+++ DATA FOR THIS EXERCISE

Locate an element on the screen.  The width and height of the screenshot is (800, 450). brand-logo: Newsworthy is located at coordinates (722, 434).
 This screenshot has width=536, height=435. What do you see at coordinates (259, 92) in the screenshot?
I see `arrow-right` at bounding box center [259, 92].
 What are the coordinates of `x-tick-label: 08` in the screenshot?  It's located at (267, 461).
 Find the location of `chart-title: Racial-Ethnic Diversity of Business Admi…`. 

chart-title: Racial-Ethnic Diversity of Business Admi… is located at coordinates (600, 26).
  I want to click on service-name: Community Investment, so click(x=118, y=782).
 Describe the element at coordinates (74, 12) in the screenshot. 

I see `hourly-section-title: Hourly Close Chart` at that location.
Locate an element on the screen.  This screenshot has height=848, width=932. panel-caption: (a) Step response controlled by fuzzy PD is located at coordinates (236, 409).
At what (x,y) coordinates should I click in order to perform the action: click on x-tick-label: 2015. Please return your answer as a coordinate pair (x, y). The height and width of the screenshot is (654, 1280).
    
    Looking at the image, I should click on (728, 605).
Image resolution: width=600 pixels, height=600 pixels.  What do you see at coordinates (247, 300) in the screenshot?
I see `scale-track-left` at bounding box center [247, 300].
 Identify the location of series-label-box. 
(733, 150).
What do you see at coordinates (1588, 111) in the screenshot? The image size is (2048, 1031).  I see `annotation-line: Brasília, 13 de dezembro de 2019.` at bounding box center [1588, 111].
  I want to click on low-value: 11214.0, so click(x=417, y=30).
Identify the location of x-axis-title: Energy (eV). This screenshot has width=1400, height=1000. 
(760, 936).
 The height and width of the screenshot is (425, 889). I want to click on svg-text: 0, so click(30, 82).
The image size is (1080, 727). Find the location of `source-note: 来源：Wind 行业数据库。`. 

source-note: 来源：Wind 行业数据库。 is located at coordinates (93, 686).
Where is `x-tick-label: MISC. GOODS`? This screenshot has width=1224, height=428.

++++++

=== TASK BRIEF ===
Could you copy every one of the records above word for word, with nothing changed?

=== RESPONSE ===
Locate an element on the screen.  The width and height of the screenshot is (800, 450). brand-logo: Newsworthy is located at coordinates (722, 434).
 This screenshot has width=536, height=435. What do you see at coordinates (259, 92) in the screenshot?
I see `arrow-right` at bounding box center [259, 92].
 What are the coordinates of `x-tick-label: 08` in the screenshot?  It's located at (267, 461).
 Find the location of `chart-title: Racial-Ethnic Diversity of Business Admi…`. 

chart-title: Racial-Ethnic Diversity of Business Admi… is located at coordinates (600, 26).
  I want to click on service-name: Community Investment, so click(x=118, y=782).
 Describe the element at coordinates (74, 12) in the screenshot. 

I see `hourly-section-title: Hourly Close Chart` at that location.
Locate an element on the screen.  This screenshot has height=848, width=932. panel-caption: (a) Step response controlled by fuzzy PD is located at coordinates (236, 409).
At what (x,y) coordinates should I click in order to perform the action: click on x-tick-label: 2015. Please return your answer as a coordinate pair (x, y). The height and width of the screenshot is (654, 1280).
    
    Looking at the image, I should click on (728, 605).
Image resolution: width=600 pixels, height=600 pixels.  What do you see at coordinates (247, 300) in the screenshot?
I see `scale-track-left` at bounding box center [247, 300].
 Identify the location of series-label-box. 
(733, 150).
What do you see at coordinates (1588, 111) in the screenshot? The image size is (2048, 1031).  I see `annotation-line: Brasília, 13 de dezembro de 2019.` at bounding box center [1588, 111].
  I want to click on low-value: 11214.0, so click(x=417, y=30).
Identify the location of x-axis-title: Energy (eV). This screenshot has width=1400, height=1000. 
(760, 936).
 The height and width of the screenshot is (425, 889). I want to click on svg-text: 0, so click(30, 82).
The image size is (1080, 727). Find the location of `source-note: 来源：Wind 行业数据库。`. 

source-note: 来源：Wind 行业数据库。 is located at coordinates (93, 686).
Where is `x-tick-label: MISC. GOODS`? This screenshot has width=1224, height=428.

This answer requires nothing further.